**Reading text:**
# # # #

Figure 1. Two attribute data set illustrating the concept of PCA

The next step in PCA analysis is to review the eigen spectrum to select the most prominent attributes in a data set. The following example is taken from a suite of instantaneous attributes over the Niobrara formation within the Denver­ Julesburg Basin. Results for eigenvectors 1 are shown with three attributes: sweetness, envelope and relative acoustic impedance being the most prominent.

two attribute data set

Figure 2. Results from PCA for first eigenvector in a seismic attribute data set

Utilizing a cutoff of 60% in this example, attributes were selected from PCA for input to the neural network classification. For the Niobrara, eight instantaneous attributes from the four of the first six eigenvectors were chosen and are shown in Table 1. The PCA allowed identification of the most significant attributes from an initial group of 19 attributes.

# # # #

**Given instruction 1:** From the PCA passage, list the three attributes named as the most prominent in the results for eigenvector 1.
The records below have no connection to the PCA passage.

**Supplied records:**
# # # #

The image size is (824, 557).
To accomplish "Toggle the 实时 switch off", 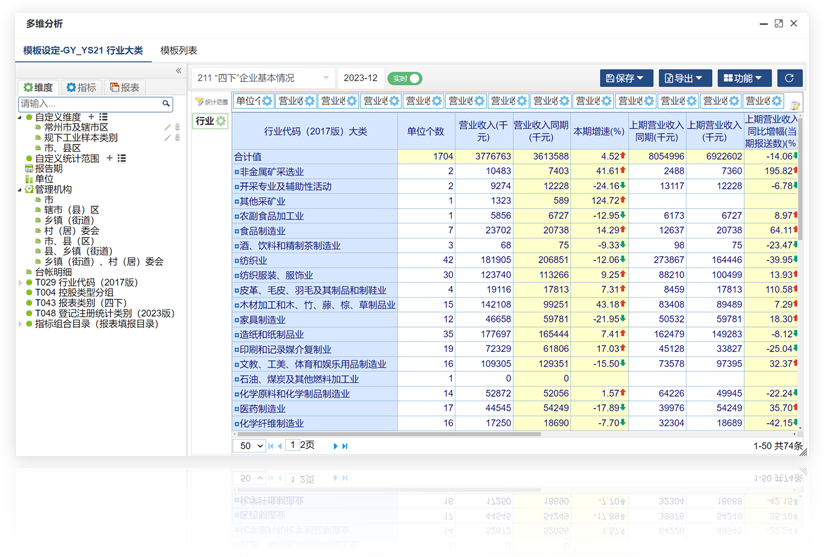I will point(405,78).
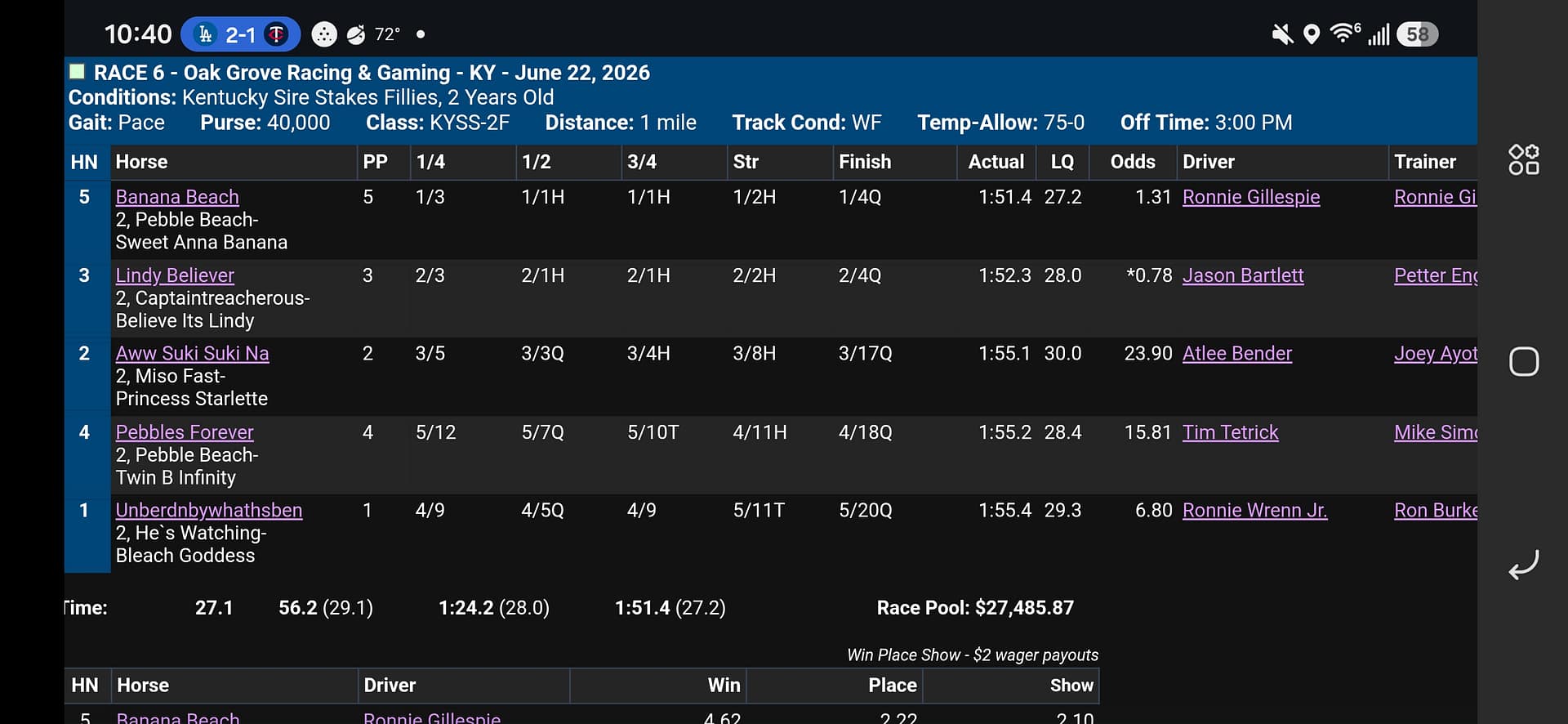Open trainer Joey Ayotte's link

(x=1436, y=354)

# # # #

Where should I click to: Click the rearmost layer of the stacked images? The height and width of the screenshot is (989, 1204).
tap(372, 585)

# # # #

**Given instruction 2:** Output, from the records, everything from the line that contains "Where should I" down to the line that contains "tap(372, 585)", with both of those lines included.

**Exercise result 1:** sweetness, envelope, relative acoustic impedance

**Exercise result 2:**
Where should I click to: Click the rearmost layer of the stacked images? The height and width of the screenshot is (989, 1204).
tap(372, 585)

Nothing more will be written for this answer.